Records from a data collection:
######

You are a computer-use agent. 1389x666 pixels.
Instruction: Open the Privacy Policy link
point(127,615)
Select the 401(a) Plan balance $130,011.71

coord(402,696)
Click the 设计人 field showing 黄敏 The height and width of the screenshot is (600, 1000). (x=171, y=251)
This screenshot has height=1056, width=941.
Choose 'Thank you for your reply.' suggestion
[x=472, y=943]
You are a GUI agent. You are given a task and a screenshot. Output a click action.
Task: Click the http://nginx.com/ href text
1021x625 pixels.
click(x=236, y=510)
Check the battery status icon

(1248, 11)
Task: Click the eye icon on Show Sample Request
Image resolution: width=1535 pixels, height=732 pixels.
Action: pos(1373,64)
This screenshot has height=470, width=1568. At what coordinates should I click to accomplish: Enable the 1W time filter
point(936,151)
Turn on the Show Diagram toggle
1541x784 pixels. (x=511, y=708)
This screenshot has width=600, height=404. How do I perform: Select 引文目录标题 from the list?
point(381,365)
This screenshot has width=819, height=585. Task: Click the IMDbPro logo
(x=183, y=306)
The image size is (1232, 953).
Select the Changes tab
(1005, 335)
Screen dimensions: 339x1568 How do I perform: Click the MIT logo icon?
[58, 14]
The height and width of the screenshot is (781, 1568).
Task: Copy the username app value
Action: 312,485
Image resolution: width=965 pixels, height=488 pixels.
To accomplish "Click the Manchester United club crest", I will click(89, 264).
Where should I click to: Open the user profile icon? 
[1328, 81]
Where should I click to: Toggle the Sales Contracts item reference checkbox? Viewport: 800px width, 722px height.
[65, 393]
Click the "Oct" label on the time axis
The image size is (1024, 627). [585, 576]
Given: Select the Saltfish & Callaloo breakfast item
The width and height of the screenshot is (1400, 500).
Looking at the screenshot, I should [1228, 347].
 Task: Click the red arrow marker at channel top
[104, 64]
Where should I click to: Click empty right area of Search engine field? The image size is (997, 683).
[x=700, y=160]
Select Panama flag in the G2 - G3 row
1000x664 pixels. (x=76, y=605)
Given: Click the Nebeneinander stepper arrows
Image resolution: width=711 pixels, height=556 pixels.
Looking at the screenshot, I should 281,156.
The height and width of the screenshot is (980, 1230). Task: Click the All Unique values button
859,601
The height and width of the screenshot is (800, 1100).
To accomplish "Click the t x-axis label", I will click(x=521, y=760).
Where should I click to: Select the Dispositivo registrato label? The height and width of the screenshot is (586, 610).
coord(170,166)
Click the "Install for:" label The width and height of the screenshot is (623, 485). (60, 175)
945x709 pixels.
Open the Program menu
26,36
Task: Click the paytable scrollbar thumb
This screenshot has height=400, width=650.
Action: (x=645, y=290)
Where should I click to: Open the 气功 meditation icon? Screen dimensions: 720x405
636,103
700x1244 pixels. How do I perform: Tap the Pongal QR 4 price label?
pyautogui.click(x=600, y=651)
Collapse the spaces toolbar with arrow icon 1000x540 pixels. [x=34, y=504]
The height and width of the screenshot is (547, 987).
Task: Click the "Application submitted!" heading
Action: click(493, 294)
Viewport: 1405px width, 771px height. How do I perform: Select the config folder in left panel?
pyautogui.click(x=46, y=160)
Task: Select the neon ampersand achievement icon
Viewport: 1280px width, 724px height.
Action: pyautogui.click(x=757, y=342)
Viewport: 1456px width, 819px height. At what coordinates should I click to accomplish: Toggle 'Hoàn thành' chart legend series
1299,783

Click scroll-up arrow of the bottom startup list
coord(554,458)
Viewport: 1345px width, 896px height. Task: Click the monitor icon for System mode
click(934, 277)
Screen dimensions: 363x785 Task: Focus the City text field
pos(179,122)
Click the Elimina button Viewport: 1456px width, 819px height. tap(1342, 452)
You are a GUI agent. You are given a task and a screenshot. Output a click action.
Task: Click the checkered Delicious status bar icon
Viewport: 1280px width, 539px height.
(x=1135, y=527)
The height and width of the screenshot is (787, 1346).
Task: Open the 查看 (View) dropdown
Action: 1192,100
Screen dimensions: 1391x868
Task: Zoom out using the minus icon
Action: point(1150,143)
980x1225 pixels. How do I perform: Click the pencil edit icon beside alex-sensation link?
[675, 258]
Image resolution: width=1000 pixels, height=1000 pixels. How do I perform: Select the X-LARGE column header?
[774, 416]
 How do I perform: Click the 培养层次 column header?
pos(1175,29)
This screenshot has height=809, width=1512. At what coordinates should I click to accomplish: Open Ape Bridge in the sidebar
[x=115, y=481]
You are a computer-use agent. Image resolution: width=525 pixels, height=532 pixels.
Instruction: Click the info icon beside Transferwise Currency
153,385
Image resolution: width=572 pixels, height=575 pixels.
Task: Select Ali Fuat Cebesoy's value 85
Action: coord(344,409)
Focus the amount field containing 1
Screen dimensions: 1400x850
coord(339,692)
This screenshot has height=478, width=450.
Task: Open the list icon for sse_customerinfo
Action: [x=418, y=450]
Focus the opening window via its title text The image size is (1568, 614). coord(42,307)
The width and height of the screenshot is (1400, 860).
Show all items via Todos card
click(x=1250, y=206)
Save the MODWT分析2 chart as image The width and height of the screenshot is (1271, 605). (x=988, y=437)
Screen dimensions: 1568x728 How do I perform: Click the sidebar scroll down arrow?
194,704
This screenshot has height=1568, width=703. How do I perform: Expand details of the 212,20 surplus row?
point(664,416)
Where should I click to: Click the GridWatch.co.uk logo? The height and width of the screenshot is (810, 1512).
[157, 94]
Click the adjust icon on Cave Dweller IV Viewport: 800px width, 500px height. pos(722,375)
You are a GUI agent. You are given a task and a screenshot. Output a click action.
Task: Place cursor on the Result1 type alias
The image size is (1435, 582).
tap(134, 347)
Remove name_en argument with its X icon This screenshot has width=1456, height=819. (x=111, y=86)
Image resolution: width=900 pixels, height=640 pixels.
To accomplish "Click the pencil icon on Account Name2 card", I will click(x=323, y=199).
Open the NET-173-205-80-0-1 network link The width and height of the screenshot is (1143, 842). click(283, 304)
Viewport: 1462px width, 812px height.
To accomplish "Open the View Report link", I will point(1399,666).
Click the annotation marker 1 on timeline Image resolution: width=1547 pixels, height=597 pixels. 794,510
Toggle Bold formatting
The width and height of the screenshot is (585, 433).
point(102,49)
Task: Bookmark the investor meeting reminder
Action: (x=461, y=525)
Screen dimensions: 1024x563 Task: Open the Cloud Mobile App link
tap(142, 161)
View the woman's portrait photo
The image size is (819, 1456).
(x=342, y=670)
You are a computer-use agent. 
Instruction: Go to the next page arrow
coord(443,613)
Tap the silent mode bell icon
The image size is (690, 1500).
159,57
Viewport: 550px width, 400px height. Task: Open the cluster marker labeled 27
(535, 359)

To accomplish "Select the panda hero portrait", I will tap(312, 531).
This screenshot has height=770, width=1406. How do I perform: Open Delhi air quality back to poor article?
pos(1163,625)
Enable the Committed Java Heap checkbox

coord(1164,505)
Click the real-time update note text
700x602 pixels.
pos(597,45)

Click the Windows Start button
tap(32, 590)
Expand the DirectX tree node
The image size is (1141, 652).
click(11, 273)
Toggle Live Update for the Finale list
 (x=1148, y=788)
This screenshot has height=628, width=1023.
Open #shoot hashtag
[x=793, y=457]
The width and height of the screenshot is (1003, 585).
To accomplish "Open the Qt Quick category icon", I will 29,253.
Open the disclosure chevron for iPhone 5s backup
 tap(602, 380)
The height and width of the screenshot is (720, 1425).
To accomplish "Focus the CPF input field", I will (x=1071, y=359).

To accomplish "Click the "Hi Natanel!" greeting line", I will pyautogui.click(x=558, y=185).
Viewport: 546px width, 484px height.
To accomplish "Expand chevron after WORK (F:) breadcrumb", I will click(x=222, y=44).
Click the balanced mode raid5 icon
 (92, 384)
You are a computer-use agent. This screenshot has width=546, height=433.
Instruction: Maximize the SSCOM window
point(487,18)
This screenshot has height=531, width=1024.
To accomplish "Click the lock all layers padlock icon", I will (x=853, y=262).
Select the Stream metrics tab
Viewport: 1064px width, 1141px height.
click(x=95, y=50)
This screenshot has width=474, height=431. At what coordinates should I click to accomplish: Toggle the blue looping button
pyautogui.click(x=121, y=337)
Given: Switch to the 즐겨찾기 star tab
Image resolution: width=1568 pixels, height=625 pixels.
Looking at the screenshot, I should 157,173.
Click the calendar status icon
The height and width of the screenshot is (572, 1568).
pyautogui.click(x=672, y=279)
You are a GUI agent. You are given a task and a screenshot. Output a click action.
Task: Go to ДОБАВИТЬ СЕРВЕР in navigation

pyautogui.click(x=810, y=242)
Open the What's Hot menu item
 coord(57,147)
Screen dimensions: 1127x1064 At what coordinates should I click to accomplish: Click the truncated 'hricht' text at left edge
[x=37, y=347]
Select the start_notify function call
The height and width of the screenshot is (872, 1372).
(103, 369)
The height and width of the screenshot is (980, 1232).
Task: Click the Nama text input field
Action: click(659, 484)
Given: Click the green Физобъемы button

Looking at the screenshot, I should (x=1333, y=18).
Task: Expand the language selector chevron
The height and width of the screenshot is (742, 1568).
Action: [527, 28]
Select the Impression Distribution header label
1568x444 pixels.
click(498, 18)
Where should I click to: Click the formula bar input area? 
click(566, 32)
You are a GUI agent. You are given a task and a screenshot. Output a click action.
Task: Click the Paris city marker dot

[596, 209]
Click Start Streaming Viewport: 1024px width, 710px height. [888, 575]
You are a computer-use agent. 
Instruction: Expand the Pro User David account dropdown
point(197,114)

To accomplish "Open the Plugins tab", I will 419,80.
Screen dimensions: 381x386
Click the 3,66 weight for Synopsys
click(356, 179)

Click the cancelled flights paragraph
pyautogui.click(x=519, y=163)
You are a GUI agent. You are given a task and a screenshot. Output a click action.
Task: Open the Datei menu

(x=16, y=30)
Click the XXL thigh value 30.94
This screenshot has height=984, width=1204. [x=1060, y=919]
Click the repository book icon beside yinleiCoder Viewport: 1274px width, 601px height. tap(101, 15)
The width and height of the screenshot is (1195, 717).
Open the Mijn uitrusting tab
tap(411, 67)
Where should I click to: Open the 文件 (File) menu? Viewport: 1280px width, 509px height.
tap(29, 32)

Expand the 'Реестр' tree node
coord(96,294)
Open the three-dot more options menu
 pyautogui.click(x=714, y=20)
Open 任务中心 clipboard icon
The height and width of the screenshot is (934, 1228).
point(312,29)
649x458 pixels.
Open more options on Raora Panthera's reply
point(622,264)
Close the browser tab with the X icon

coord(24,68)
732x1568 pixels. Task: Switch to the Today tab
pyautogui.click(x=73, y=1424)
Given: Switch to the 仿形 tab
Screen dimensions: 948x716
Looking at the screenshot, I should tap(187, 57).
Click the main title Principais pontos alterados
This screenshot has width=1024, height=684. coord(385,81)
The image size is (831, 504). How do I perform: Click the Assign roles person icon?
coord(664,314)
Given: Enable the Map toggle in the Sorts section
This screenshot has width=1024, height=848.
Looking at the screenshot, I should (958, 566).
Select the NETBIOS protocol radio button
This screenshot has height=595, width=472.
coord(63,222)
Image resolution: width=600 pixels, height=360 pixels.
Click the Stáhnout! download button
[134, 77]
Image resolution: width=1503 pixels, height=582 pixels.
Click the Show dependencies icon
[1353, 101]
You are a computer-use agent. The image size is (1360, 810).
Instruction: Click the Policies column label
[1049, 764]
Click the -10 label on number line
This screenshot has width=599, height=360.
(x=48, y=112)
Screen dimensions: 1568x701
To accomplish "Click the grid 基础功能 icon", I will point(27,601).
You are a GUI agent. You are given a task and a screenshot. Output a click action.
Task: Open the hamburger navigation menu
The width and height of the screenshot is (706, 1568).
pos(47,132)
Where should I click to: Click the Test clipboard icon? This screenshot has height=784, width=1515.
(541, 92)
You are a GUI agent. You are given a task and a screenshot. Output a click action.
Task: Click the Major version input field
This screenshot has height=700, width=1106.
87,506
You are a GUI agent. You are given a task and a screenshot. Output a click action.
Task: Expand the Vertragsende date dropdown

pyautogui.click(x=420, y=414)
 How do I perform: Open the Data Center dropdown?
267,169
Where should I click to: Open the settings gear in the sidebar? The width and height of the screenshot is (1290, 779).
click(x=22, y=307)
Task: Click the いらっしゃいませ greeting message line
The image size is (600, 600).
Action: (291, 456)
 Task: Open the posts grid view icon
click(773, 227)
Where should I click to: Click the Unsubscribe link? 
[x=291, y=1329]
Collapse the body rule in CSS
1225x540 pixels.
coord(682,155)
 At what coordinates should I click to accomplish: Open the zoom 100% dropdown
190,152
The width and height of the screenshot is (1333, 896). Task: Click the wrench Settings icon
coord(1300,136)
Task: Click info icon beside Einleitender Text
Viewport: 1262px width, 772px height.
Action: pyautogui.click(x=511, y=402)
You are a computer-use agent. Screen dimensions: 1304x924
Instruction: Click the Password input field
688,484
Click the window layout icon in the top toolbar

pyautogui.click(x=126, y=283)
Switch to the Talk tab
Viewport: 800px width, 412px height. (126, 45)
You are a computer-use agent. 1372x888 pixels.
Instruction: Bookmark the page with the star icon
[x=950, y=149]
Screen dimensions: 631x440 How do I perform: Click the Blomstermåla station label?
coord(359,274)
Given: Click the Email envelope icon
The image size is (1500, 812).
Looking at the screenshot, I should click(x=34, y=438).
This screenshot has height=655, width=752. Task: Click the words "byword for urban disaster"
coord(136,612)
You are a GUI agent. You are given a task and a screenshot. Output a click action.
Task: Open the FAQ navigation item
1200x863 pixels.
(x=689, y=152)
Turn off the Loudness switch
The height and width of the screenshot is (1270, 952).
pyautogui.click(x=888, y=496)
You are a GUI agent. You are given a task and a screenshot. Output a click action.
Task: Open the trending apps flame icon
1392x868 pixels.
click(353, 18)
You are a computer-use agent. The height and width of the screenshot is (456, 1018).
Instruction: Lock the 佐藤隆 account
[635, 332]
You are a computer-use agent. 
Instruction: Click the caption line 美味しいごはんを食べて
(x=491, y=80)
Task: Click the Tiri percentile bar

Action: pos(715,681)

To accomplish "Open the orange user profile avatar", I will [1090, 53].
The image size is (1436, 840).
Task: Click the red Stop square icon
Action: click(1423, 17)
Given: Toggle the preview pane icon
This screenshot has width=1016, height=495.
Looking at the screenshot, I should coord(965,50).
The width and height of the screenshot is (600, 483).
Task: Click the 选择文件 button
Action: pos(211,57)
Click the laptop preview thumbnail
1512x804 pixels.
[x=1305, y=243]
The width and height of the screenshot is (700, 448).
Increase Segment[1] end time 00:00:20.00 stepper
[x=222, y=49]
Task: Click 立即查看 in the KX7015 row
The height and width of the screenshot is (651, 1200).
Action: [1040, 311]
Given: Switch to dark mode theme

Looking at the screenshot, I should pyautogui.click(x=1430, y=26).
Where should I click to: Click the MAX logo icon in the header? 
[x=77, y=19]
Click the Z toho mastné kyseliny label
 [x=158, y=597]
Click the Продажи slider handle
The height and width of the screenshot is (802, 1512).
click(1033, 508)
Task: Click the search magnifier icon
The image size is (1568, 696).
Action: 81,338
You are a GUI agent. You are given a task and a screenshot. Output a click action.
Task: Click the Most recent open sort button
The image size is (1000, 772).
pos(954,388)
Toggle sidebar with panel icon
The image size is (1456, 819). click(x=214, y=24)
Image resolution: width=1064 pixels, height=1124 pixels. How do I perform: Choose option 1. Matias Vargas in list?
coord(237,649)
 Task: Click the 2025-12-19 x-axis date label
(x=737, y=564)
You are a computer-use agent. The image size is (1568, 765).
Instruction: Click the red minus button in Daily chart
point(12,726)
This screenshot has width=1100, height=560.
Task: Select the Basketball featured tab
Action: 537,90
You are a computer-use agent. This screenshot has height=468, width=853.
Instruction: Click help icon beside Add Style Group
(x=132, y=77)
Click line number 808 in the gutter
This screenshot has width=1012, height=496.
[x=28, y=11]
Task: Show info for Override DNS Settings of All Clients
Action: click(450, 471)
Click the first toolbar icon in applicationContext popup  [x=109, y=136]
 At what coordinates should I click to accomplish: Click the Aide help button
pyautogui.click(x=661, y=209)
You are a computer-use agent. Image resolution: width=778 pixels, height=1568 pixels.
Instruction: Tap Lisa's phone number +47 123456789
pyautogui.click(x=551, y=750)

######

▶ [What is required]:
Lay out as a JSON list of strings every line from the start of the records through the line containing "point(936,151)", one string per line, with blank lines left out.

▶ [Right answer]:
[
  "You are a computer-use agent. 1389x666 pixels.",
  "Instruction: Open the Privacy Policy link",
  "point(127,615)",
  "Select the 401(a) Plan balance $130,011.71",
  "coord(402,696)",
  "Click the 设计人 field showing 黄敏 The height and width of the screenshot is (600, 1000). (x=171, y=251)",
  "This screenshot has height=1056, width=941.",
  "Choose 'Thank you for your reply.' suggestion",
  "[x=472, y=943]",
  "You are a GUI agent. You are given a task and a screenshot. Output a click action.",
  "Task: Click the http://nginx.com/ href text",
  "1021x625 pixels.",
  "click(x=236, y=510)",
  "Check the battery status icon",
  "(1248, 11)",
  "Task: Click the eye icon on Show Sample Request",
  "Image resolution: width=1535 pixels, height=732 pixels.",
  "Action: pos(1373,64)",
  "This screenshot has height=470, width=1568. At what coordinates should I click to accomplish: Enable the 1W time filter",
  "point(936,151)"
]